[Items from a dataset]

○ ○ ○ ○ ○

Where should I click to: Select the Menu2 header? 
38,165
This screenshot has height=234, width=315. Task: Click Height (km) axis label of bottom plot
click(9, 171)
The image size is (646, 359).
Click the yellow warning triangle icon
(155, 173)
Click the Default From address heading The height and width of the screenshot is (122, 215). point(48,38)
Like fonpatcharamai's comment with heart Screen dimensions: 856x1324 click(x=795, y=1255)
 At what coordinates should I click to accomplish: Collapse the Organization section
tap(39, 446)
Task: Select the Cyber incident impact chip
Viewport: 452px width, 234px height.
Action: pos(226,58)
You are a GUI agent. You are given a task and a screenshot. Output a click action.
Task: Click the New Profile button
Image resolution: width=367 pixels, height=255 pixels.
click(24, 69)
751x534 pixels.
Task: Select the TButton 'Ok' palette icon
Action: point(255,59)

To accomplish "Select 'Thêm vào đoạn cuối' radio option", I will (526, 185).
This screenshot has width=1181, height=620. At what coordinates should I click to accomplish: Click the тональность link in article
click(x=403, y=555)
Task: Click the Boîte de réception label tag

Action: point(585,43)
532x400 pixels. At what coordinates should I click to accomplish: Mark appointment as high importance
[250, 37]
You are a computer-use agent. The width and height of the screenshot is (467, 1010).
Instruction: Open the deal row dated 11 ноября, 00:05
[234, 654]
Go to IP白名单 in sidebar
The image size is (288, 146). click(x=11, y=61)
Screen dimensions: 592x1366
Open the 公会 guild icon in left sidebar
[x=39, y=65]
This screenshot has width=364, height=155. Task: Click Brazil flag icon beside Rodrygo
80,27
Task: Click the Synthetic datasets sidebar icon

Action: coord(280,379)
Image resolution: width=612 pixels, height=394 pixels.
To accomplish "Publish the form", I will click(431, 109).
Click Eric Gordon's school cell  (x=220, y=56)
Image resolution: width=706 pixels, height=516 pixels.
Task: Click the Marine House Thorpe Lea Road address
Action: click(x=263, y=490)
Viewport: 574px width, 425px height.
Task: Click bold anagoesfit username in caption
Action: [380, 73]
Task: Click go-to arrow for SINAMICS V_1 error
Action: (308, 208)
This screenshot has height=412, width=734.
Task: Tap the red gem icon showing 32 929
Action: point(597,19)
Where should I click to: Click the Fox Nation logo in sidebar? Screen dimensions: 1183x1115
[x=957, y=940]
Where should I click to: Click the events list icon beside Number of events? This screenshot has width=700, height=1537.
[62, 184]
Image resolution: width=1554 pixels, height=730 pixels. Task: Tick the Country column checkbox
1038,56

○ ○ ○ ○ ○

#### [Exercise prompt]
Could you output exactly the lines from the one containing "Image resolution: width=1554" to the end of the entries above, both included, and no others?

#### [Reply]
Image resolution: width=1554 pixels, height=730 pixels. Task: Tick the Country column checkbox
1038,56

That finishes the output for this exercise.